(Stored data entries)
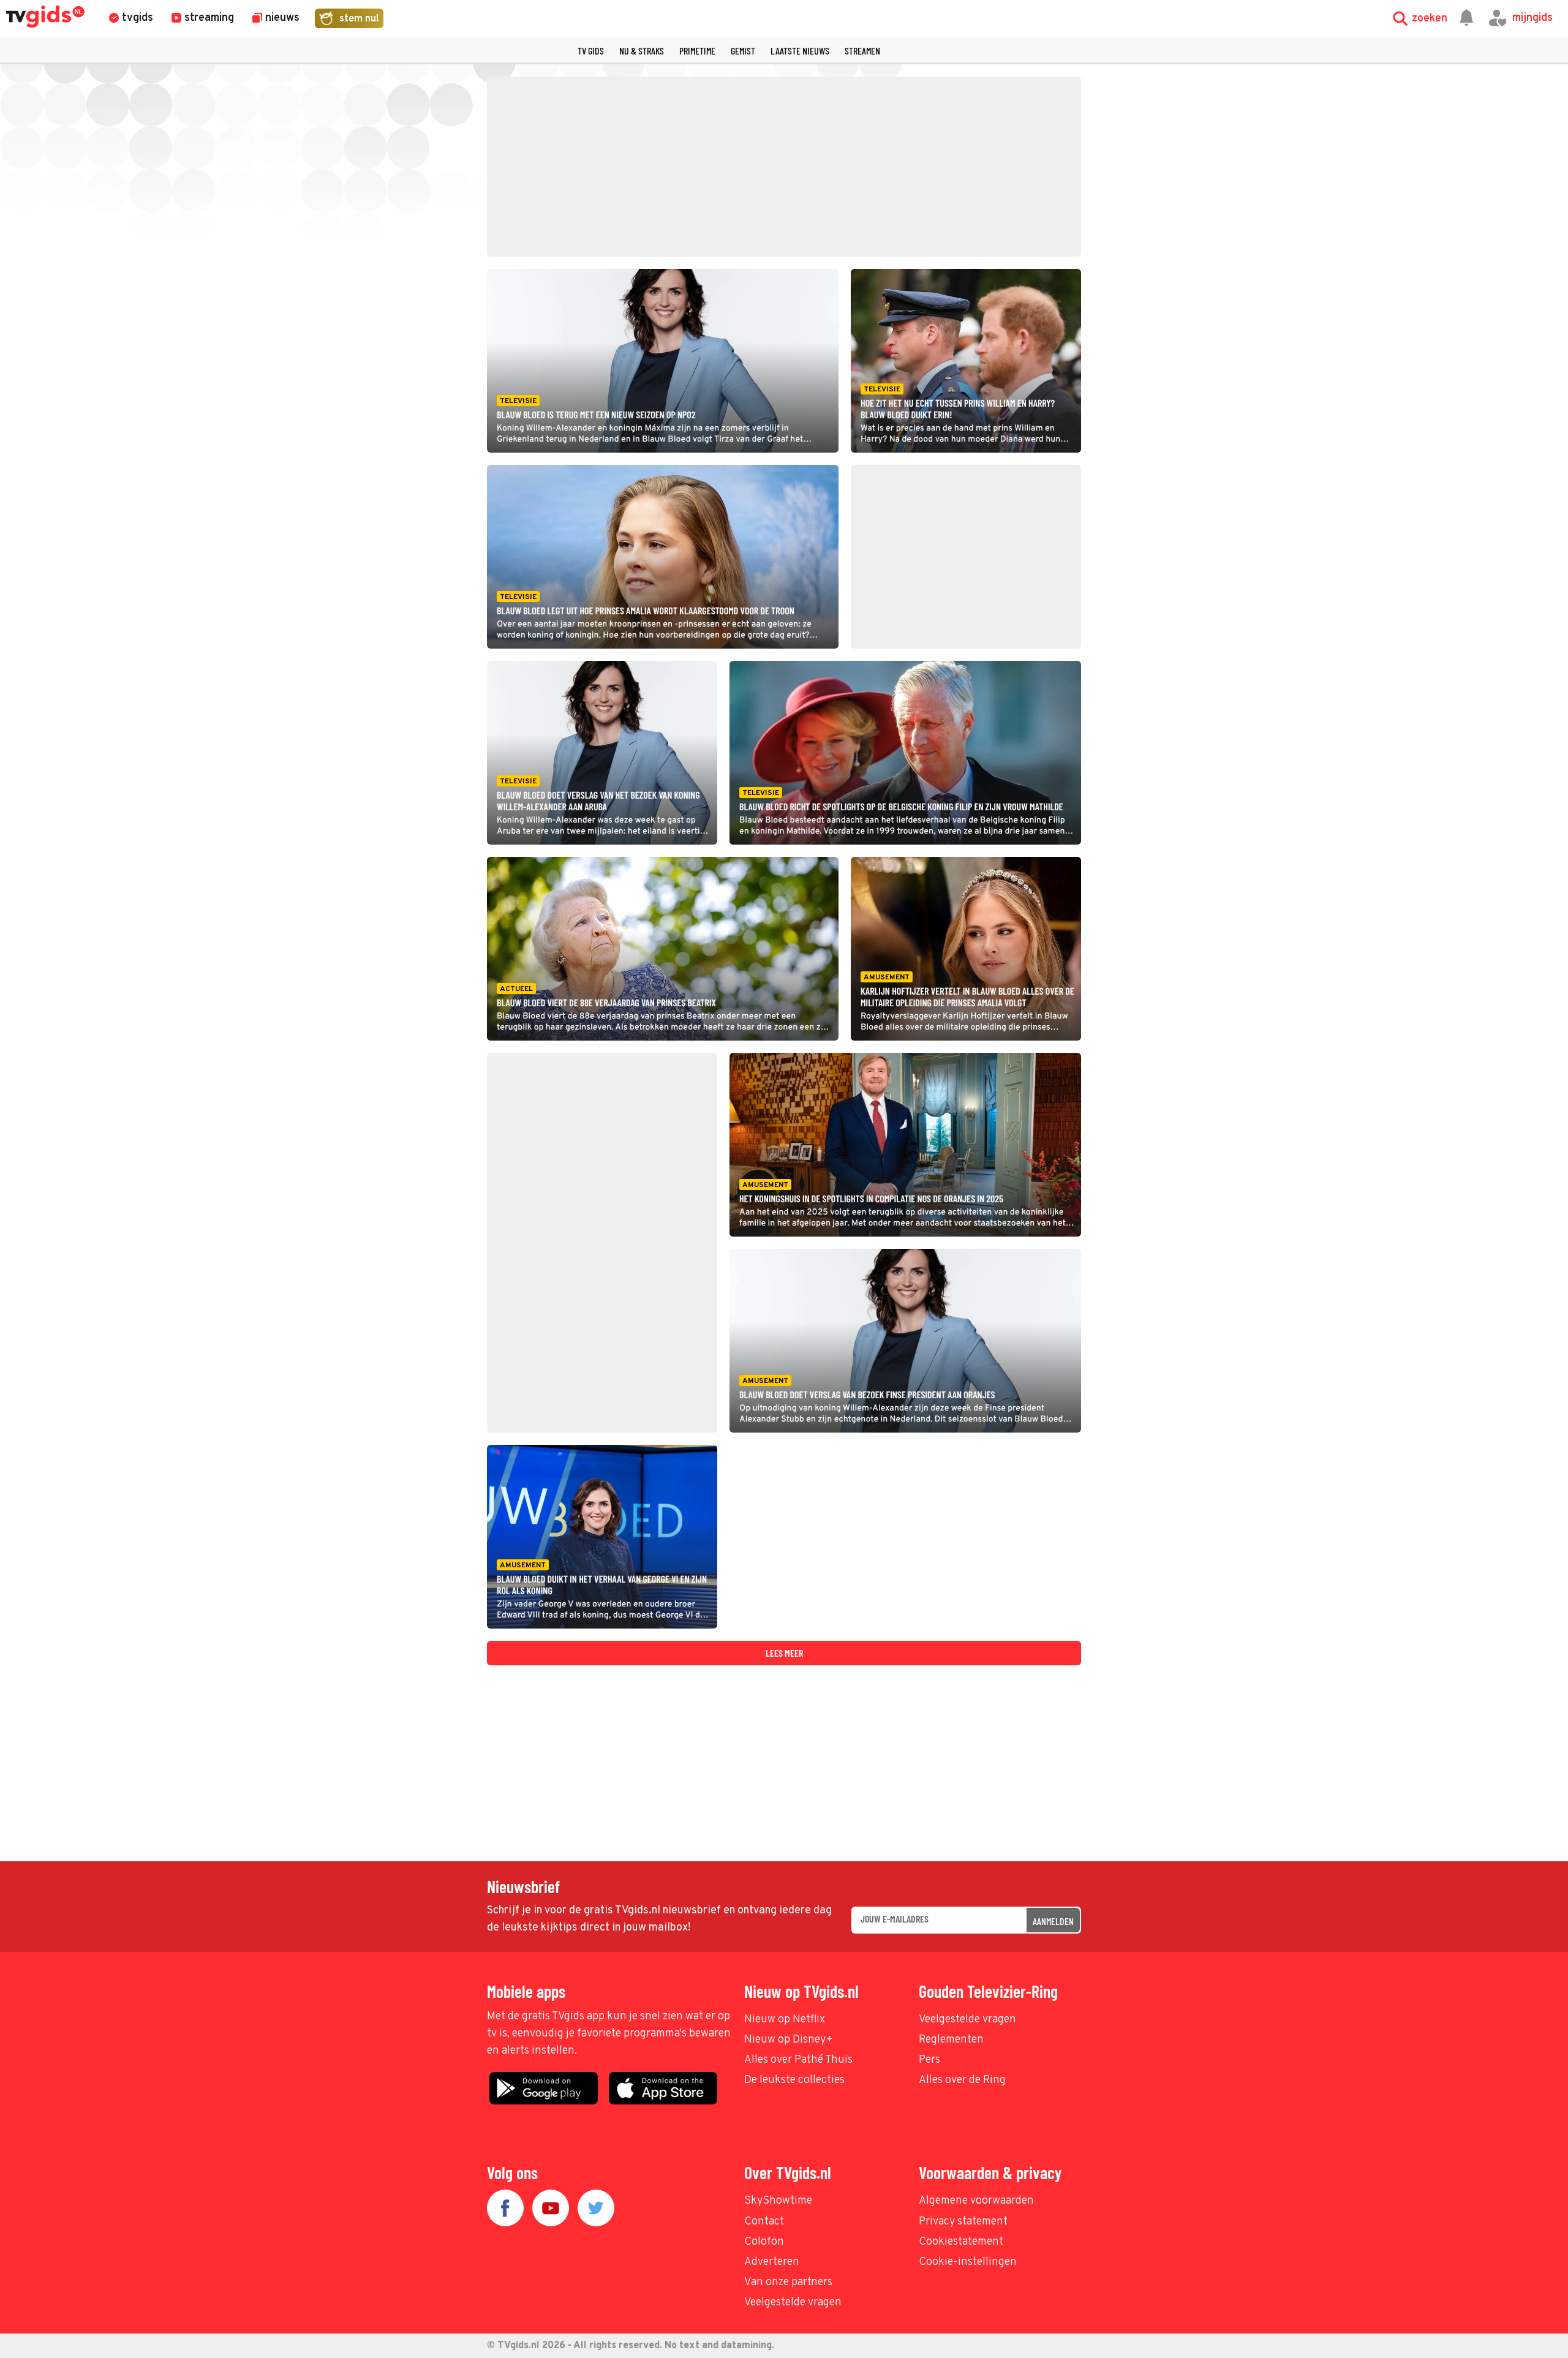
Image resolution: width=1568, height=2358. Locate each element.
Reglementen (951, 2040)
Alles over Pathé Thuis (798, 2060)
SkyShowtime (778, 2201)
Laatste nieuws (800, 50)
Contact (764, 2222)
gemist (743, 50)
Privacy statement (963, 2222)
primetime (697, 50)
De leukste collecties (794, 2080)
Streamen (862, 50)
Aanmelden (1053, 1921)
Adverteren (771, 2262)
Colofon (764, 2242)
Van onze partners (788, 2282)
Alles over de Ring (962, 2080)
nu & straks (641, 50)
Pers (929, 2060)
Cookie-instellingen (968, 2262)
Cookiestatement (961, 2242)
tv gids (591, 50)
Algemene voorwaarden (976, 2201)
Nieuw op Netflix (784, 2020)
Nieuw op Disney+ (788, 2040)
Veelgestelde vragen (967, 2020)
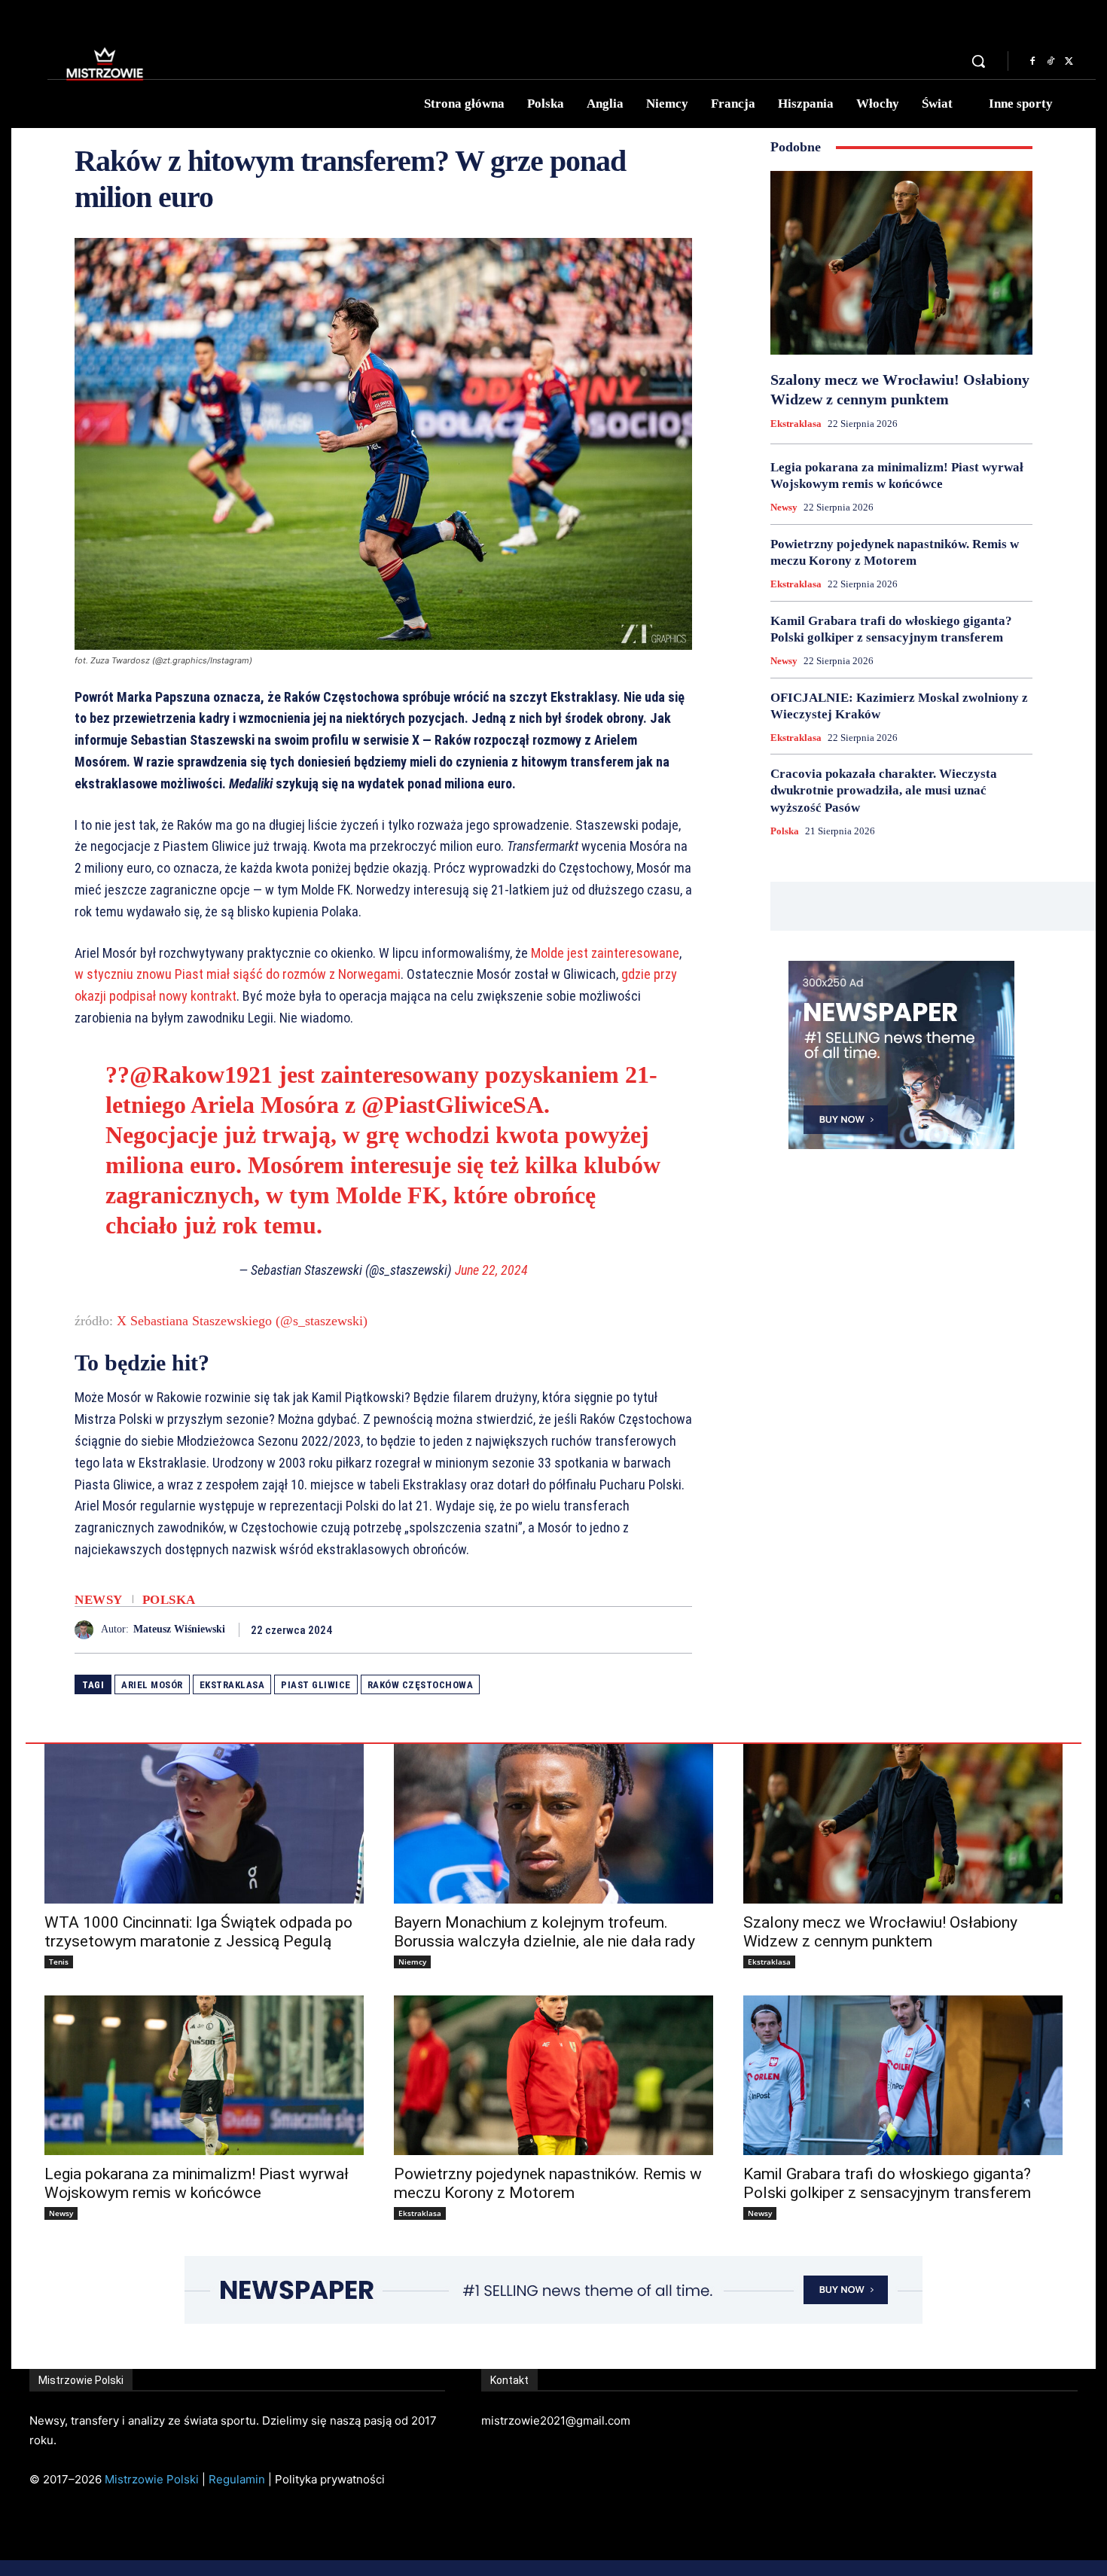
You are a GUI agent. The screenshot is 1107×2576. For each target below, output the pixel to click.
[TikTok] (1050, 62)
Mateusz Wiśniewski (179, 1629)
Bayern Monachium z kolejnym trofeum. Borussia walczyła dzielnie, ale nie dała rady (544, 1931)
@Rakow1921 (201, 1074)
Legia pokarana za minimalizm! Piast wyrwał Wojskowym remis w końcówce (196, 2183)
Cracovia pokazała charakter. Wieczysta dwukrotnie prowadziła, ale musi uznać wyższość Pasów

TASK OBJECTIVE — Print each record exactly as it stands, leaving the images out.

OUTPUT FOR THIS TASK —
Image resolution: width=1568, height=2358. Locate each element.
Reglementen (951, 2040)
Alles over Pathé Thuis (798, 2060)
SkyShowtime (778, 2201)
Laatste nieuws (800, 50)
Contact (764, 2222)
gemist (743, 50)
Privacy statement (963, 2222)
primetime (697, 50)
De leukste collecties (794, 2080)
Streamen (862, 50)
Aanmelden (1053, 1921)
Adverteren (771, 2262)
Colofon (764, 2242)
Van onze partners (788, 2282)
Alles over de Ring (962, 2080)
nu & straks (641, 50)
Pers (929, 2060)
Cookie-instellingen (968, 2262)
Cookiestatement (961, 2242)
tv gids (591, 50)
Algemene voorwaarden (976, 2201)
Nieuw op Netflix (784, 2020)
Nieuw op Disney+ (788, 2040)
Veelgestelde vragen (967, 2020)
You are a GUI agent. The screenshot is 1107×2576. For each target below, output the pixel to click.
[TikTok] (1050, 62)
Mateusz Wiśniewski (179, 1629)
Bayern Monachium z kolejnym trofeum. Borussia walczyła dzielnie, ale nie dała rady (544, 1931)
@Rakow1921 (201, 1074)
Legia pokarana za minimalizm! Piast wyrwał Wojskowym remis w końcówce (196, 2183)
Cracovia pokazała charakter. Wieczysta dwukrotnie prowadziła, ale musi uznać wyższość Pasów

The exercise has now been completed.